Wednesday, April 2, 2008

Hidden Cost of Data Loss

Its repercussions are reverberating throughout individual homes and across businesses and governments. The loss of a memorable and unique digital photograph of a loved one, the loss of your digital phone book, losing the accounting data of your Company and losing vital defence research data etc., are very great losses that cannot be compensated for easily. Recovery from such data losses is time-consuming, energy depleting, financially depriving and mentally disturbing. The consequences could vary from loss of a touching memory, folding up of a profitable Company or, worse still, the loss of national identity or physical boundaries.

The most common and crippling consequence of data loss is felt by industry and business, globally. Loss of sales tracking data is like trying to find your customer, blindfolded. Future business opportunities end up in dead alleys. Large-sized client lists get progressively smaller due to lesser interface with customers, who you do not know anything about, thanks to the loss of your comprehensive client profile database. Customer migration to the competitors is the next logical step.

Direct loss of money, due to breaches in future payment schedules and past billing information (which were accidentally lost) also manifests itself. Debtors, creditors, receivables, payables, and financial performance are caught up in chaotic mess. Can anyone make sense out of anything?

Spending hard-earned money on retrieving lost data, further taxes the financial resources of a Company threatened with data loss.

Statistics exist to prove that businesses fold up due to data loss. In the United States alone, $12 billion is consumed annually by business losses, suffered as a consequence of data loss. Research has observed that a majority of the companies which lost their data for more than 10 days, filed for bankruptcy within a year of the data loss. Almost 50% of the companies which suffered a data loss for more than 10 days but did not have a recovery plan in place instantly became bankrupt. The cost of losing a single customer’s record increased to US$197 per record (in 2007), compared to $182 (in 2006). Alarmingly, in the event of a major data loss, the daily revenue of a Company loses ground by 25%!

The prime reason, why data loss is continuing its increasingly destructive march, is because of the fact that human intervention and human negligence are necessary occurrences. Someone has to ensure that the tape cartridge is to be fed into the tape drive and check that it is working. Technology is yet to automate this simple step.

The second most important reason for a nonchalant attitude towards data protection and data loss is because of the fact that the individual concerned responsible for data protection or facilitating the data loss just does not see the long term consequences of the negligence to the Company. The individual in the EDP section may not be able to visually see the effect of the data loss on the 25% revenue hit (in its daily revenues) absorbed by the Company, one week after a data loss.

To understand the gravity of data loss and its cost, it is only correct to quantify the monetary cost in terms of:

• Can the Company continue its existing operations without the data? (No database of sales / vendors / prospective clients means time spent in physically contacting them over phone or personally, instead of the routine automated e-mail and obtaining copies of previous transactions or future agreement details.) What about the cost to goodwill, efficiency and reliability of service in monetary terms?

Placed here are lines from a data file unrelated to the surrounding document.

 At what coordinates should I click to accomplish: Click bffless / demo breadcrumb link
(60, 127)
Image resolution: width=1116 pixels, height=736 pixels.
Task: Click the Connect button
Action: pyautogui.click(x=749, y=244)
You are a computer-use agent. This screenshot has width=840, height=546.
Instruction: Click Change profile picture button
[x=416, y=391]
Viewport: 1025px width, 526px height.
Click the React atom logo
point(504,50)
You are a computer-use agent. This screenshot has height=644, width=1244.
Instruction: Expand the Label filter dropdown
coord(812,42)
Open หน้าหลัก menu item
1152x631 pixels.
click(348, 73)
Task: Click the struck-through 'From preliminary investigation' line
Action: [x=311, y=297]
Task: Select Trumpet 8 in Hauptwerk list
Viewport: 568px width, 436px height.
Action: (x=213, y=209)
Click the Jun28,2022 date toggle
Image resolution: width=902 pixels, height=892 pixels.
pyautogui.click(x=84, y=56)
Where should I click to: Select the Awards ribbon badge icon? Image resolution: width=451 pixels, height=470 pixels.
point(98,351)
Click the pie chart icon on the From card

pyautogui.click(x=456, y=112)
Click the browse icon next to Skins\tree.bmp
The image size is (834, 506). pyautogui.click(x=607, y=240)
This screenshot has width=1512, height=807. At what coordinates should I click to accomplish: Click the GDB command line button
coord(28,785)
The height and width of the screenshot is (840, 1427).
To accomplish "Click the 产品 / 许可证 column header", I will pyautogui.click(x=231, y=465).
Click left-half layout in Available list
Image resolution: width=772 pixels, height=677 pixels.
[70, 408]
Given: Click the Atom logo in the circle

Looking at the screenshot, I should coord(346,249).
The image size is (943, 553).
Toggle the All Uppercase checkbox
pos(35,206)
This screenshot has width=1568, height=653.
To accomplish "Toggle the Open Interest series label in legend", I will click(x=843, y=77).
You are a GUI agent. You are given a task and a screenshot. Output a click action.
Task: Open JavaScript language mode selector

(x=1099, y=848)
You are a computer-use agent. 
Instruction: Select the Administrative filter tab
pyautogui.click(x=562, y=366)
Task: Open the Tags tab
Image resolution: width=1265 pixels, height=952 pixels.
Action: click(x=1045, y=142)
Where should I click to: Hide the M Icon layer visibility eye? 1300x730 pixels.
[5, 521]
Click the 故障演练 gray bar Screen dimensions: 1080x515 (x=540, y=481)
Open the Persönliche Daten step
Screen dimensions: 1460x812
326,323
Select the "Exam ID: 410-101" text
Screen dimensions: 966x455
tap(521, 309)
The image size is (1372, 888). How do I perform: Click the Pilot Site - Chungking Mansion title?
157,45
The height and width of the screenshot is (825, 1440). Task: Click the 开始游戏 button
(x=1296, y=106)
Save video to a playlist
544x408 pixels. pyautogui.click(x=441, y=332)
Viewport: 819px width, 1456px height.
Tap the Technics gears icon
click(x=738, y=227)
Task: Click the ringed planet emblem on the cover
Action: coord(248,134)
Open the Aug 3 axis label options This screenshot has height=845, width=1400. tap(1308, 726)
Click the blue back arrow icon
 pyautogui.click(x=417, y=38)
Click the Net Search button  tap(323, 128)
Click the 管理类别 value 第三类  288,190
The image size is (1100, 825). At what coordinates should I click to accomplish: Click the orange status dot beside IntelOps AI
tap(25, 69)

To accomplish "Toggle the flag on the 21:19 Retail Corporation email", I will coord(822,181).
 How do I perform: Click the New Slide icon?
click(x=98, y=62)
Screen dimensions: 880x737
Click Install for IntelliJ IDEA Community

• Recreating the data by entrusting the time-consuming job to the professional data recovery companies. The cost of recovering the data should include the other ancillary costs like administrative expenses (maintaining a customer call centre without having the customer’s background data!), legal expenses (customer law suits due to poor service) and the resulting damage to reputation and goodwill.

Not just on the home front, but also in respect of other sectors of society, it is good to remember that ‘Money saved or time spent on recovery from data loss, is money earned or time saved.’